L’incarnation du mal

 

 

Le mal ! Ce n’est pas qu’abstraction, mythe ou fantasmagorie.

Le bien n’est pas un son creux, un rêve, un fantôme.

Tout notre passé, tout ce qui pour nous s’appelle présent

Est inondé de leur sang et plein de leurs batailles.

 

On ne saurait sur la balance peser le mal et le bien,

On ne saurait prendre leurs mesures, forces et moyens nous manquent.

Il pourrait être plaisant de recourir aux traits de l’allégorie.

Mais ici à quoi bon la queue ou les griffes, Sataniel ou Moloch ?

 

L’antique légende nous a montré le mal sous des peintures diverses.

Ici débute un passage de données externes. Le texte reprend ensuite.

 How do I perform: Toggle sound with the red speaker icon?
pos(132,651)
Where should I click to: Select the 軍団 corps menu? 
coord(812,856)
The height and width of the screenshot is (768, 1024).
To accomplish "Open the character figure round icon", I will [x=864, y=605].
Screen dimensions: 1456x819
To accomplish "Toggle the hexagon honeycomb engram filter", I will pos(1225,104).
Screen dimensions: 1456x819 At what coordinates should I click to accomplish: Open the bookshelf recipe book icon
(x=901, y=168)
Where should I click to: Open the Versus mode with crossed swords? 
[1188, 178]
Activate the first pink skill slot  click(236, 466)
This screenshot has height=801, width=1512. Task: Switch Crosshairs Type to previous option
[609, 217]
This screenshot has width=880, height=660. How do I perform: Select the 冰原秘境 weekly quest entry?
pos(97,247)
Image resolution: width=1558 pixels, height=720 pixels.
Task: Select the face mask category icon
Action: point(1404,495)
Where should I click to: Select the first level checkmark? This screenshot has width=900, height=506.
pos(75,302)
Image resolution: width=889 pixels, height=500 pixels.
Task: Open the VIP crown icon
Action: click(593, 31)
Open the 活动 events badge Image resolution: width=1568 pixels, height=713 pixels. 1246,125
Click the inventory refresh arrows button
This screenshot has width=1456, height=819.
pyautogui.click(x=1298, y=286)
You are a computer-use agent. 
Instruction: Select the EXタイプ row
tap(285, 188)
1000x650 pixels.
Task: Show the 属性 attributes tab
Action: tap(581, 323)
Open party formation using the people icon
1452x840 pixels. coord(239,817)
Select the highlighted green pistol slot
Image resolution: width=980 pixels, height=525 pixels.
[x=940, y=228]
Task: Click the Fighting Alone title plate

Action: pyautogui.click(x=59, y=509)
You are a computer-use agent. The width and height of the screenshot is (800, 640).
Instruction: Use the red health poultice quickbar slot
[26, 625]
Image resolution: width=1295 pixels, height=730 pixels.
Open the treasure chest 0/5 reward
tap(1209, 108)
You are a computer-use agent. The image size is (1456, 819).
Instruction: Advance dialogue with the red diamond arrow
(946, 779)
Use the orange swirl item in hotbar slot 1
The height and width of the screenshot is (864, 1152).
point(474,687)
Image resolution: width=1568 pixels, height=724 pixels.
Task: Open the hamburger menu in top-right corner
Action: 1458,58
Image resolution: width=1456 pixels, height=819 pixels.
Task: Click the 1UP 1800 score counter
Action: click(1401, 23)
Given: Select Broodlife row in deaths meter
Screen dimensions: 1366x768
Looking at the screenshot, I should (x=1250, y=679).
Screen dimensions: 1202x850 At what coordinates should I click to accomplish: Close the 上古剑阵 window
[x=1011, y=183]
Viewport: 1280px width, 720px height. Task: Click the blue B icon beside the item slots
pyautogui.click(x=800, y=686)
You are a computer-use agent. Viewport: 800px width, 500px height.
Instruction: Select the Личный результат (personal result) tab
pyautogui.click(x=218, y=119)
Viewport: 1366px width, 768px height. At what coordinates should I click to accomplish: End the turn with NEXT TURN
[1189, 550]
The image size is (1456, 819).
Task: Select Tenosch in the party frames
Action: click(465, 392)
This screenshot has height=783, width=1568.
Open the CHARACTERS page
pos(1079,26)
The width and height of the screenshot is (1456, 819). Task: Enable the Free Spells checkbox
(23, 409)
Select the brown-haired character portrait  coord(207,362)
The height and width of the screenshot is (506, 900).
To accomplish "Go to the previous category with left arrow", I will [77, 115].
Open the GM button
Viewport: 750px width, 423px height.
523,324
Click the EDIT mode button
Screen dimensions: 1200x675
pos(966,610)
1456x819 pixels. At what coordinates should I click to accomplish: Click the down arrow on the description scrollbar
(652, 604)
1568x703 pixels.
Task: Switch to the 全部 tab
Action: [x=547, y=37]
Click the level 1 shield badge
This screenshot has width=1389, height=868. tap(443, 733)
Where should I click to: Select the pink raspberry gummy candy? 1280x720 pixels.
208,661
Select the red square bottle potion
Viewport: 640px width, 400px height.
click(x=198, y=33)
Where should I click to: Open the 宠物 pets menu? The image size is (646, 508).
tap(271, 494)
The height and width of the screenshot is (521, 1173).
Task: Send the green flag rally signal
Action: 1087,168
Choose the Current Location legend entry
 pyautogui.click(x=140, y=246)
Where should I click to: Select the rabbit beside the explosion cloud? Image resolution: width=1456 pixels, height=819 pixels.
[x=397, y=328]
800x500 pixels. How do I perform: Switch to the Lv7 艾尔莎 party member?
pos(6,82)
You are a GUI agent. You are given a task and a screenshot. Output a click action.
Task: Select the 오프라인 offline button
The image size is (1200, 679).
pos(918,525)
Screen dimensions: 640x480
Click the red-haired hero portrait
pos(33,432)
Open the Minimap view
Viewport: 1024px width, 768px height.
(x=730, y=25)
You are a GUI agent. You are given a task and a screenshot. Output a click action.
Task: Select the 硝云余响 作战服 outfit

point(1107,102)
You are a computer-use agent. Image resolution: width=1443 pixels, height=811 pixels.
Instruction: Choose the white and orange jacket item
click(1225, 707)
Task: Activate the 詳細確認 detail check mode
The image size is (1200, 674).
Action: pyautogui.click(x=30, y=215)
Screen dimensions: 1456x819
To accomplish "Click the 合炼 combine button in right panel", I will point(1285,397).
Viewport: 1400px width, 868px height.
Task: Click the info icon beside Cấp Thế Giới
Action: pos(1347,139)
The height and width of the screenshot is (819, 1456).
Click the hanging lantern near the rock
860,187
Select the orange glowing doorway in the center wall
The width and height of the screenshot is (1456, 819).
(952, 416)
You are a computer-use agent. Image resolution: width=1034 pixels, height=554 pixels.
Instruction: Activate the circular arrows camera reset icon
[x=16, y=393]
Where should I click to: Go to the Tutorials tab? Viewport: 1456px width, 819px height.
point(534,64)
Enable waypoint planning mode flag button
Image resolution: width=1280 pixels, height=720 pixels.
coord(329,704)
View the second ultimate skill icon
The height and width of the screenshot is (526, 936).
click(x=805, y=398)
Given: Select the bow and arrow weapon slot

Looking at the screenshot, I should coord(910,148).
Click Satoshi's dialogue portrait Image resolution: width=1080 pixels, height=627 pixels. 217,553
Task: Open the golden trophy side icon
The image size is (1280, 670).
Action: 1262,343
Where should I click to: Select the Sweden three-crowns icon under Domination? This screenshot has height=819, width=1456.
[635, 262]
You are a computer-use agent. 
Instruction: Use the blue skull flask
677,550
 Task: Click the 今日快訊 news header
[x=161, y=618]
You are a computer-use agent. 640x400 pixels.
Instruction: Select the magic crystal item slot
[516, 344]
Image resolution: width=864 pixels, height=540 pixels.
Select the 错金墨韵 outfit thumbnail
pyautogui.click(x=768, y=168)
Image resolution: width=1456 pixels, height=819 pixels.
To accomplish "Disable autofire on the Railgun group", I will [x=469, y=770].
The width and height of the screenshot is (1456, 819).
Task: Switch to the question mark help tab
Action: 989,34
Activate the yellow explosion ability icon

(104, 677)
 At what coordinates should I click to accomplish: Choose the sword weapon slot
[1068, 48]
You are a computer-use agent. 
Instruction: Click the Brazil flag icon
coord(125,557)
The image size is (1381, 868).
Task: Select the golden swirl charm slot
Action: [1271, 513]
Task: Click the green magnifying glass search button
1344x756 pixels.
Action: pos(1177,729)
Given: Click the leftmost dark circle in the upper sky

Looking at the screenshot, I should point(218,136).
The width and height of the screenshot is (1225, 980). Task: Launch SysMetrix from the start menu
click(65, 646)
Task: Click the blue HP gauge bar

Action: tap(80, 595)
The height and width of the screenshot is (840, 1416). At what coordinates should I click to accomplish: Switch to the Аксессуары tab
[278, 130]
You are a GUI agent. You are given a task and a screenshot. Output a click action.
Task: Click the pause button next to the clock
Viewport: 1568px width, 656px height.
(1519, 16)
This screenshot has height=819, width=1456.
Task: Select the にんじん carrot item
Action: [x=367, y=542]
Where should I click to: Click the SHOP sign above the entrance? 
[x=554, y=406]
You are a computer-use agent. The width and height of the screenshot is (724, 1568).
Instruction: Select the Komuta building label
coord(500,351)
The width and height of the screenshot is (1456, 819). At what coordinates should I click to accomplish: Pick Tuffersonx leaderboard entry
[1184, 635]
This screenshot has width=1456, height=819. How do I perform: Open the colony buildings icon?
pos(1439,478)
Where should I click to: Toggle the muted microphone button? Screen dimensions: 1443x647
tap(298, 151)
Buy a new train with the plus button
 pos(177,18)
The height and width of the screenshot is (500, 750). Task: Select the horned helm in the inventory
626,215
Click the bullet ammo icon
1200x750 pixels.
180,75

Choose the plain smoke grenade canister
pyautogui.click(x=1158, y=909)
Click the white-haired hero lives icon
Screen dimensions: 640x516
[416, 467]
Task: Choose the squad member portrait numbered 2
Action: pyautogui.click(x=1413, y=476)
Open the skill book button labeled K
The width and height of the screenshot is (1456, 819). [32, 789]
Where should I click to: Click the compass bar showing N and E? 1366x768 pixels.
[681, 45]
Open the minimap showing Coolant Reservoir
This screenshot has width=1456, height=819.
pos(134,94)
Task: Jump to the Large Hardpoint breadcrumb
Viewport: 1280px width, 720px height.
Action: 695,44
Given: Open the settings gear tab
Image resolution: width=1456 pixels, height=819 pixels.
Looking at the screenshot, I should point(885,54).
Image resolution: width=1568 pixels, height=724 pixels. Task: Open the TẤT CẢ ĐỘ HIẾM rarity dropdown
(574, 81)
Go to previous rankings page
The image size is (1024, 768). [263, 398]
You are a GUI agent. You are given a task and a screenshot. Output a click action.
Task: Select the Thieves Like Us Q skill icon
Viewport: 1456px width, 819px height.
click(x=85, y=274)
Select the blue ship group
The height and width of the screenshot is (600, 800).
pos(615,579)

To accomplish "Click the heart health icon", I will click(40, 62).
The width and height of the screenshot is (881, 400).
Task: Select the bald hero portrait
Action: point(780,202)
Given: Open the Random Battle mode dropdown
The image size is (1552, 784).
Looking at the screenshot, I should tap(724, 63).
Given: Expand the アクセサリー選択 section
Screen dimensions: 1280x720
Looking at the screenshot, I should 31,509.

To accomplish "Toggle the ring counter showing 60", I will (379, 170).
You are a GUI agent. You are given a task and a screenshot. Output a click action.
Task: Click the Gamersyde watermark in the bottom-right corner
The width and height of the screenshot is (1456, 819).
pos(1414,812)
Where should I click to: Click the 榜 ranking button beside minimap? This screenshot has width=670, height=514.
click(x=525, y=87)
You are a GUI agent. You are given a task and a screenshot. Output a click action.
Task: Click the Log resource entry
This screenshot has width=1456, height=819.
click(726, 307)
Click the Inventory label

Le peuple, à sa façon, l’a figuré.

La pensée terrifiée l’a cherché dans les ténèbres,

Dans les sinuosités de la flamme, dans le tréfonds des eaux et des nuages.

 

Ici à quoi bon l’incarnation, à quoi bon ici l’apparence,

De la lente ou soudaine apparition des démons,

S’il est vrai que dans la nature entière chacun des mouvements

Est un phénomène du mal, une souffrance, une douleur, une épouvante !

 

Et jusqu’aux plus purs élans des pensées pures

Que le poison du mal frappe à mort !

Mais tous les artifices, toutes les embûches de Satan,

Combien ils semblent beaux, affables et généreux !

 

 

 

Constantin SLOUTCHEVSKI.

 

Recueilli dans Anthologie de la poésie russe

du XVIIIe siècle à nos jours, par Jacques Robert

et Emmanuel Rais, Bordas, 1947.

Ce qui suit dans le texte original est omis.